The masks of the lights were finally removed, revealing the bulbs made earlier with clear sprue. The traffic lights atop the cabin were glued in place, as well as the whistle.

And so I was finally on the last bits. The conductor's door was cemented open, and a crude lock was made from plastic bits. The little access platform was also glued in place, and unfortunately it hides part of the coupling details under it. All the windows were installed and light earth color pigments were powdered over them, then removed with a soft make-up brush, leaving accumulated dust around their borders. The window on the driving side was cut in about half its height to look like if it was lowered. I even simulated one of the windows cracked - it is a nice effect, but difficult to capture in the photos.

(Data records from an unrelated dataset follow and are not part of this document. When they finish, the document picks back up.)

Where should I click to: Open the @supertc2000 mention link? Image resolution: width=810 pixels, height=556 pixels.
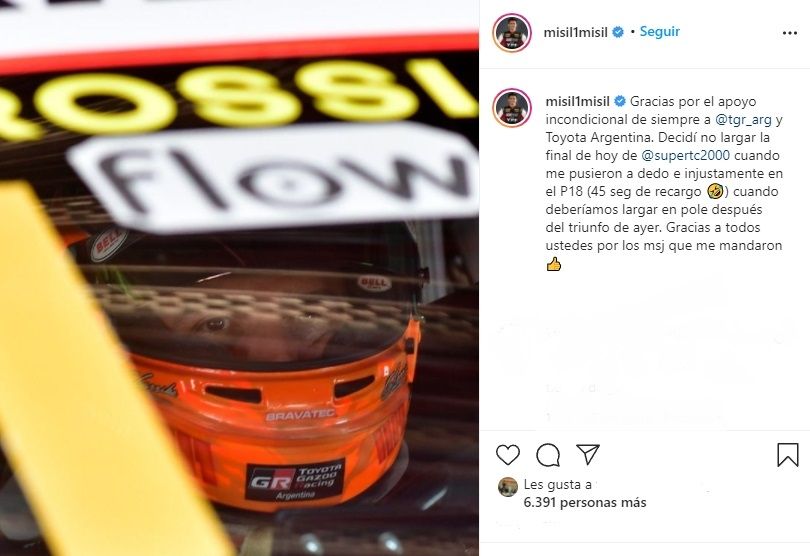pos(686,155)
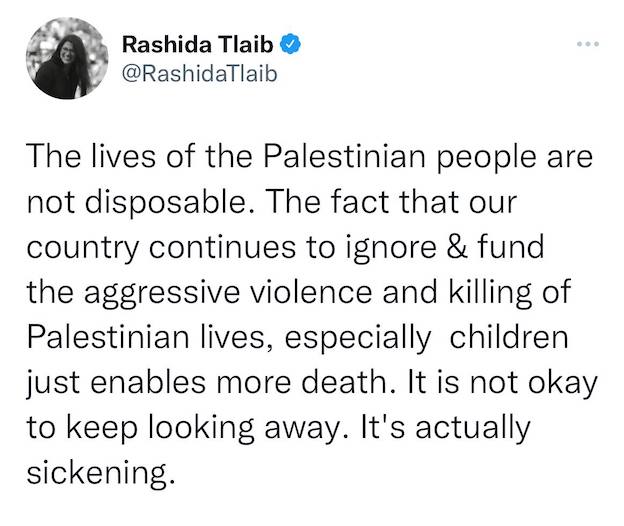Image resolution: width=624 pixels, height=526 pixels.
Task: Visit the @RashidaTlaib handle link
Action: tap(199, 74)
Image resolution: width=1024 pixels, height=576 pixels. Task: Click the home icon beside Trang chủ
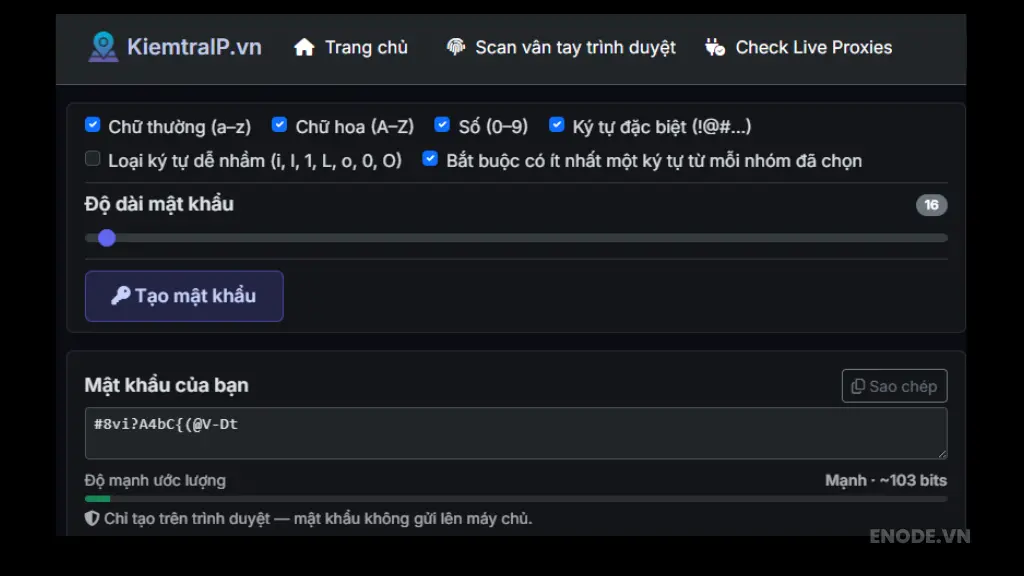[304, 47]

The lateral door was also installed in open position, but first I had to add a metal strip running over the top of both wall sections. This was glued with epoxy glue and is a necessary measure to adde stiffness to the assembly, particularly in the case of a removable roof. The atmospheric view of the cabin pleased me, I just hoped I had taken the photos under natural light:

When processing these photos I noted that I forgot to install the electrical cables of all four lights. The holes and conduits are there, but the next time you will see the model will probably be during the diorama construction:

All the work on the brake system also payed off, albeit hidden under the ladder, it was a real improvement over the kit parts. The movable parts of the wheels should be a tad more greased to my taste, maybe I'll add more later:

I still have to add scratchs and chipped paint revealing the red color under the camouflage. This will be done with a colored pencil later on. For now, I can call it done:

The removable roof doesn't seem a so good idea now... The fit is so tight that everytime I remove/put it back I'm afraid some paint will be damaged. So far so good. Anyway it would not make any sense in not allowing to see all the details in the cabin:

In the next installment, I'll just add a couple of shots showing the red paint scratches and the electrical connections, maybe. For now, these are the final photos of this long project:


Technical file
- Trumpeter #0216

Basic colors: 
- Primer: automotive gray primer.
- Semi-gloss and gloss black: automotive lacquer.
- Flat black: Floquil Engine Black (#60106) enamel and Tamiya XF-1.
- Dark gray: Tamiya XF-63 German Gray and automotive lacquers.
- Red: Floquil ATSF Red (#110176)
- Wood color: various Vallejo and Andrea acrylic paints.
Olivegrün: custom mix of automotive lacquers.
- Tan:
50% Tamiya XF-55 Deck Tan +  50% Tamiya XF-60 Dark Yellow
- Several scratchbuilt details (see text).